**Exercise**
Can you reproduce the rows beginning at the line that has "At what coordinates" and stopping after the line that has "point(42,579)", with "Posts" swapped for "Drafts" and nothing else altered? Omit the pictures.

# Material for the task start

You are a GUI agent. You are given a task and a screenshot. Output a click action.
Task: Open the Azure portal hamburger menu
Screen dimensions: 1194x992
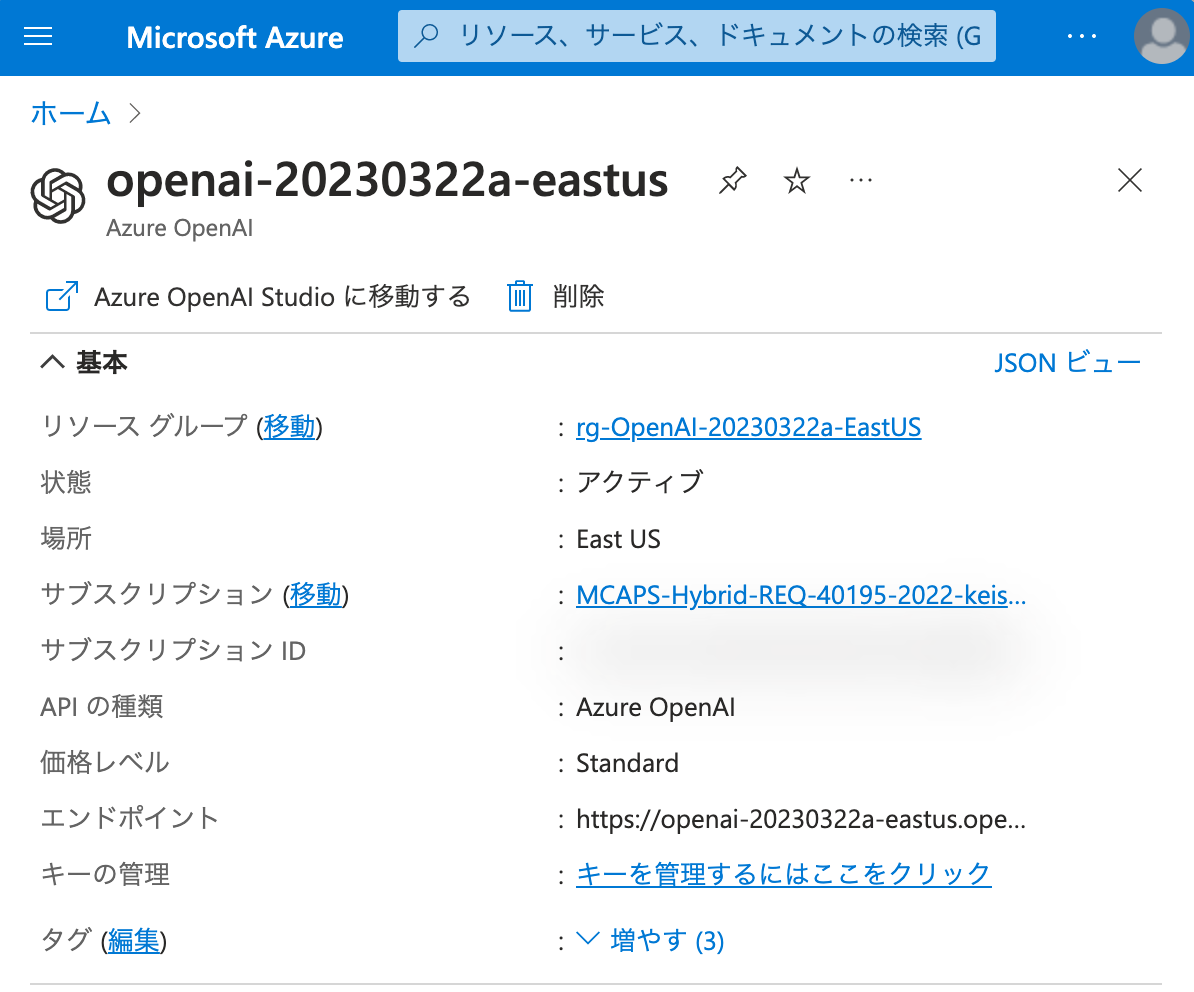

# Material for the task end
# Material for the task start

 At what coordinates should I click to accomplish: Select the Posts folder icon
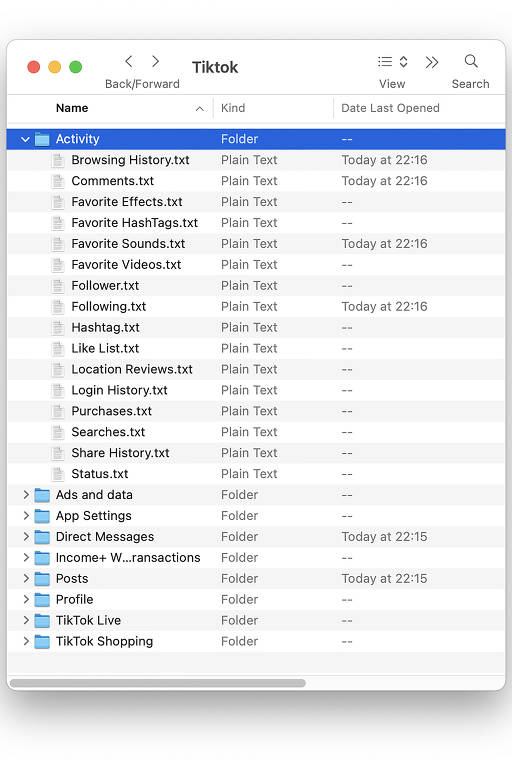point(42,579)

# Material for the task end

**Result of the task**
 At what coordinates should I click to accomplish: Select the Drafts folder icon
point(42,579)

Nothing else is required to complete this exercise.